L'esclavage à la Martinique

MÉMOIRES DE L'ESCLAVAGE


Mémoires orales

La mémoire familiale

S’il est possible d’interroger un parent qui a vécu les premières décennies du XXe siècle, quelques chances subsistent de découvrir des indices sur le temps de l’esclavage. En Martinique, plusieurs témoignages tendent à montrer que le souvenir des origines familiales est plus précis dans les familles issues des colons ou dont un ancêtre a acquis sa liberté avant 1848 (il se distingue ainsi de la masse qui n’est devenue libre qu’avec l’abolition), du fait d’une alliance, légitime ou non, avec un blanc [1] , en accédant au statut de propriétaire terrien : cela s’explique par le statut social plus élevé, et parce que la transmission des biens demande une connaissance de l’histoire familiale.

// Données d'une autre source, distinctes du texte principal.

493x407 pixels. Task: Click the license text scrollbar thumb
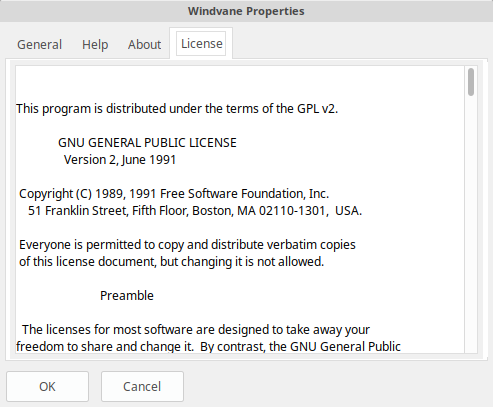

[1] Sur les stratégies matrimoniales et généalogiques, pensées ou impensées, voir Jean-Luc Bonniol, La couleur comme maléfice. Une illustration créole de la généalogie des Blancs etd es Noirs , Paris, Albin Michel, 1992. La question raciale liée étroitement à celle de la filiation a fait l’objet de nombreuses études sociologiques pour les Antilles, notamment les travaux de Michel Giraud, Jean Benoist…Il manque cependant une approche croisée des réalités et des représentations généalogiques sur des échelles assez vastes, malgré le travail de J.-L.Bonniol, ou l’étude en démographie historique de Myriam Cottias sur la famille antillaise.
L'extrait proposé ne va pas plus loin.